What does the "-asdf" flag do? Nothing. It is an error. I added a bogus flag to the end to make sure that it would fail to parse my command, and would print out the usage information for the neuralnet model. Here is what it prints:

	Invalid neuralnet option: -asdf                                              
	
	Partial Usage Information:
	
	neuralnet 
	   A single or multi-layer feed-forward neural network. It is trained with
	   online backpropagation. Only continuous values are supported, so it is 
	   common to wrap it in a nominaltocat filter so it can handle discrete   
	   attributes too. It is also common to wrap that in a normalizing filter, to
	   ensure that any continuous inputs are within a reasonable range.          
	                                                                    
	      -addlayer [size]                                                       
	         Add a hidden layer with "size" logisitic units to the network. You may
	         use this option multiple times to add multiple layers. The first layer
	         added is adjacent to the input features.
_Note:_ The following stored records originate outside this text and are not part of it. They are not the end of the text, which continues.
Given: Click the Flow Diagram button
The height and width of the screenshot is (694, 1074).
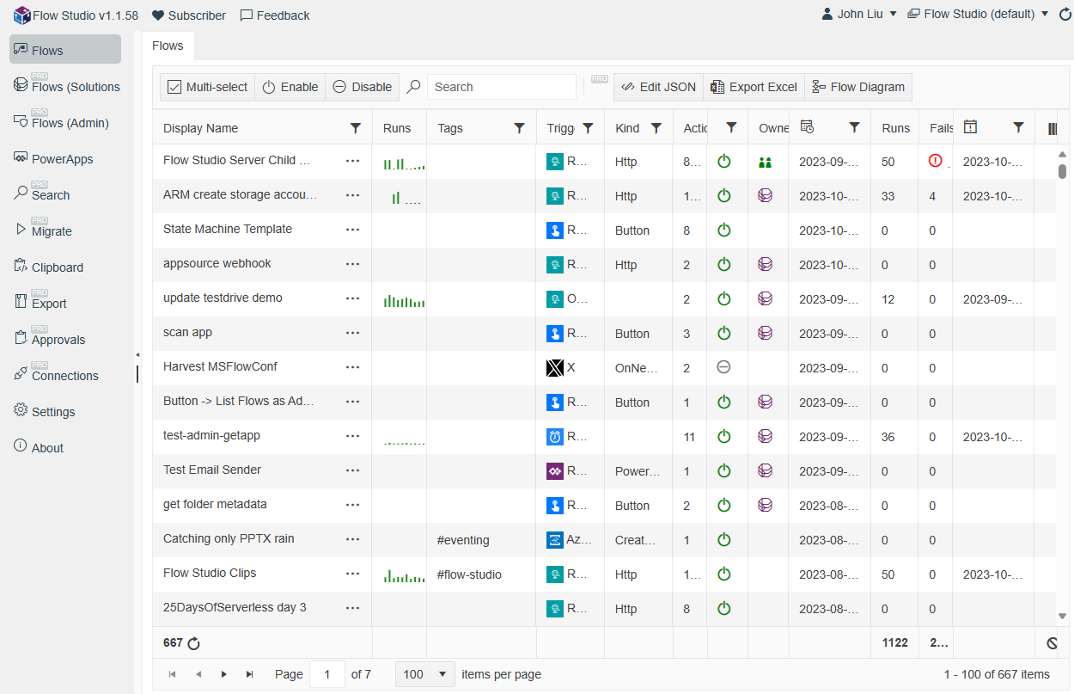Looking at the screenshot, I should [857, 87].
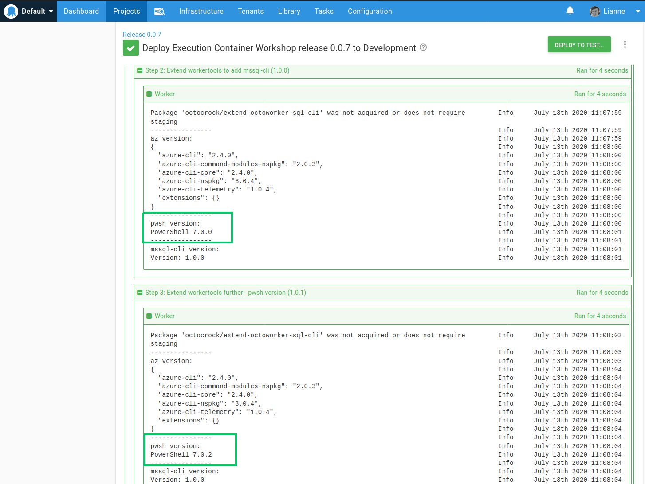Click Step 3 Extend workertools further title
This screenshot has width=645, height=484.
[x=225, y=293]
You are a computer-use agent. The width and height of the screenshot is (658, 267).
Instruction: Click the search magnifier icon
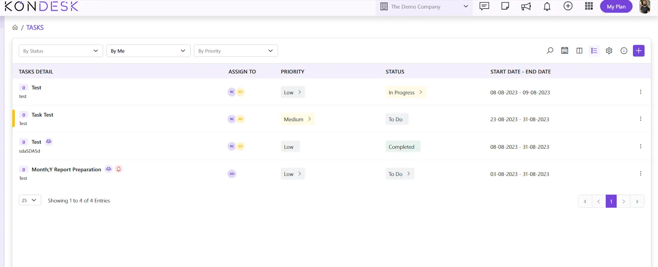[550, 51]
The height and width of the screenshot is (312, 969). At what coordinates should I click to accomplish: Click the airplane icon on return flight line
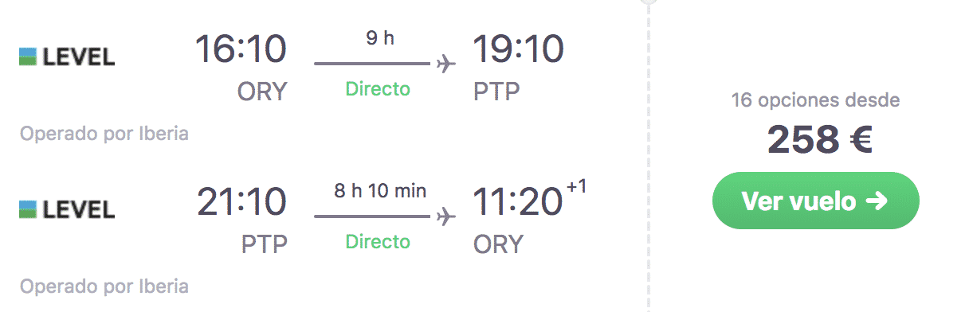446,216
The last layer added is      
	         adjacent to the output labels. If you don't add any hidden layers, the
	         network is just a single layer of sigmoid units.                      
	      -learningrate [value]                                                    
	         Specify a value for the learning rate. The default is 0.1             
	      -momentum [value]                                                        
	         Specifies a value for the momentum. The default is 0.0                
	      -windowepochs [value]                                                    
	         Specifies the number of training epochs that are performed before the 
	         stopping criteria is tested again. Bigger values will result in a more
	         stable stopping criteria. Smaller values will check the stopping      
	         criteria more frequently.                                             
	      -minwindowimprovement [value]                                            
	         Specify the minimum improvement that must occur over the window of    
	         epochs for training to continue. [value] specifies the minimum        
	         decrease in error as a ratio. For example, if value is 0.02, then     
	         training will stop when the mean squared error does not decrease by   
	         two percent over the window of epochs. Smaller values will typically  
	         result in longer training times.                                      
	      -dontsquashoutputs                                                       
	         Don't squash the outputs values with the logistic function. Just      
	         report the net value at the output layer. This is often used for      
	         regression.                                                           
	      -crossentropy                                                            
	         Use cross-entropy instead of squared-error for the error signal.
	      -activation [func]
	         Specify the activation function to use with all subsequently added
	         layers. (For example, if you add this option after all of the
	         -addlayer options, then the specified activation function will only
	         apply to the output layer. If you add this option before all of the
	         -addlayer options, then the specified activation function will be used
	         in all layers. It is okay to use a different activation function with
	         each layer, if you want.)
	         logistic
	            The logistic sigmoid function. (This is the default activation
	            function.)
	         arctan
	            The arctan sigmoid function.
	         tanh
	            The hyperbolic tangeant sigmoid function.
	         algebraic
	            An algebraic sigmoid function.
	         identity
	            The identity function. This activation function is used to create a
	            layer of linear perceptrons. (For regression problems, it is common
	            to use this activation function on the output layer.)
	         bidir
	            A sigmoid-shaped function with a range from -inf to inf. It
	            converges at both ends to -sqrt(-x) and sqrt(x). This activation
	            function is designed to be used on the output layer with regression
	            problems intead of identity.
	         gaussian
	            A gaussian activation function
	         sinc
	            A sinc wavelet activation function
	
	To see full usage information, run:
	        waffles_learn usage
	
	For a graphical tool that will help you to build a command, run:
	        waffles_wizard

(If intentionally causing an error in order to obtain useful info makes you feel uncomfortable, you can also find this same information by doing either of the two commands suggested at the end of that error message.)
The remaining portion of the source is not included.